(Recorded data)
____________

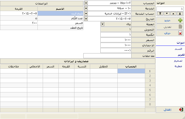Screen dimensions: 185x119
Task: Expand the Service (الخدمة) dropdown list
Action: tap(86, 8)
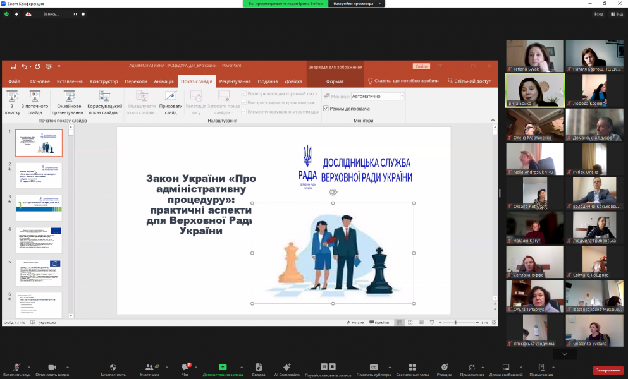
Task: Click the Остановить видео camera icon
Action: click(x=52, y=366)
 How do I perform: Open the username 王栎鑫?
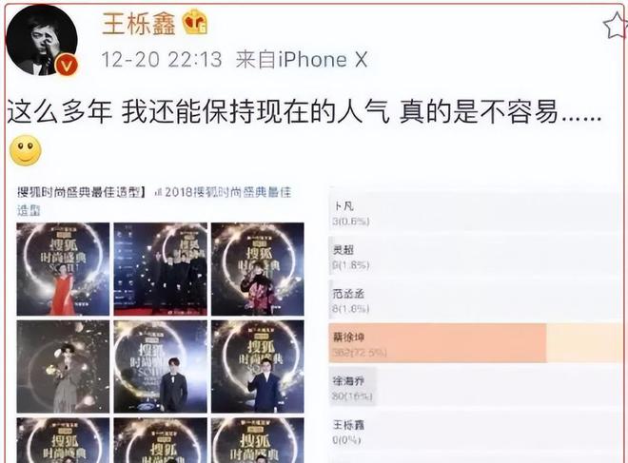139,23
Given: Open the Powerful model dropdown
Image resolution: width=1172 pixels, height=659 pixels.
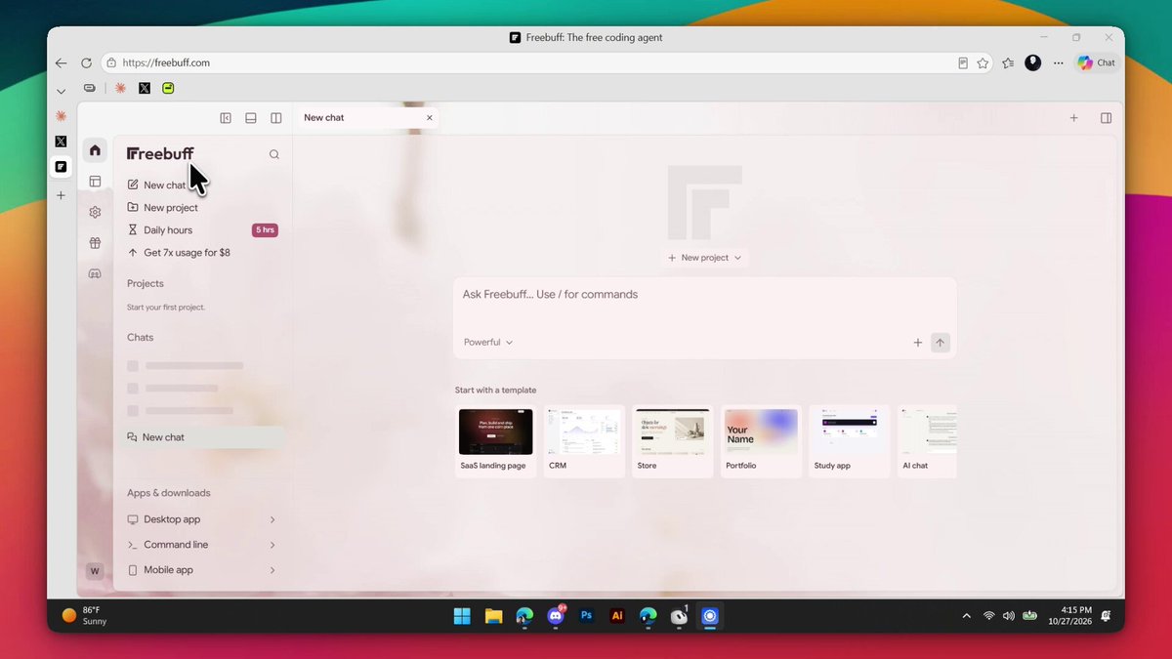Looking at the screenshot, I should 488,343.
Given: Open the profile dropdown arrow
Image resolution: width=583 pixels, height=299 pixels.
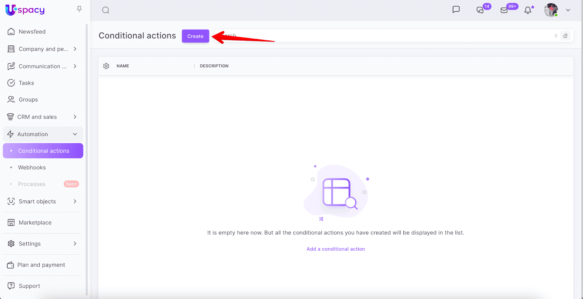Looking at the screenshot, I should [568, 10].
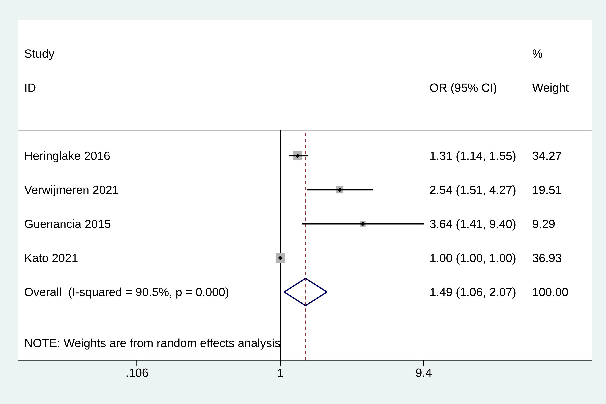This screenshot has height=404, width=606.
Task: Select the overall effect diamond marker
Action: [x=305, y=292]
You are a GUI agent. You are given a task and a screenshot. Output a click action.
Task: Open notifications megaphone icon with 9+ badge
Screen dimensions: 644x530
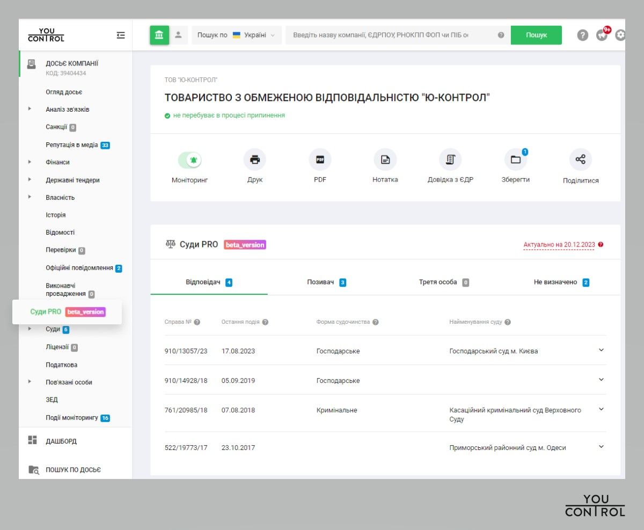click(602, 35)
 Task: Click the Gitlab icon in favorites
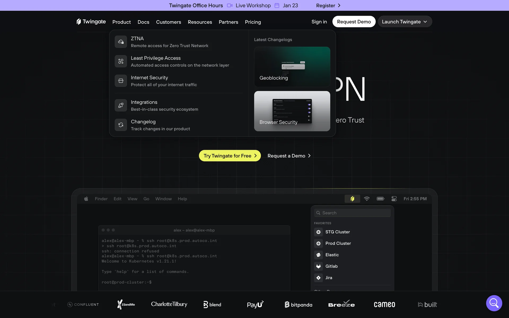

____________

▶ What needs to be done
Copy out the records above word for word, from the line containing "How do I perform: Open the username 王栎鑫?" through the end of the records, and leave the pictures out of your answer.

▶ Correct response
 How do I perform: Open the username 王栎鑫?
139,23
Given: Open the Powerful model dropdown
Image resolution: width=1172 pixels, height=659 pixels.
Looking at the screenshot, I should 488,343.
Given: Open the profile dropdown arrow
Image resolution: width=583 pixels, height=299 pixels.
Looking at the screenshot, I should [568, 10].
This screenshot has height=404, width=606.
Task: Select the overall effect diamond marker
Action: [x=305, y=292]
You are a GUI agent. You are given a task and a screenshot. Output a click action.
Task: Open notifications megaphone icon with 9+ badge
Screen dimensions: 644x530
click(602, 35)
 Task: Click the Gitlab icon in favorites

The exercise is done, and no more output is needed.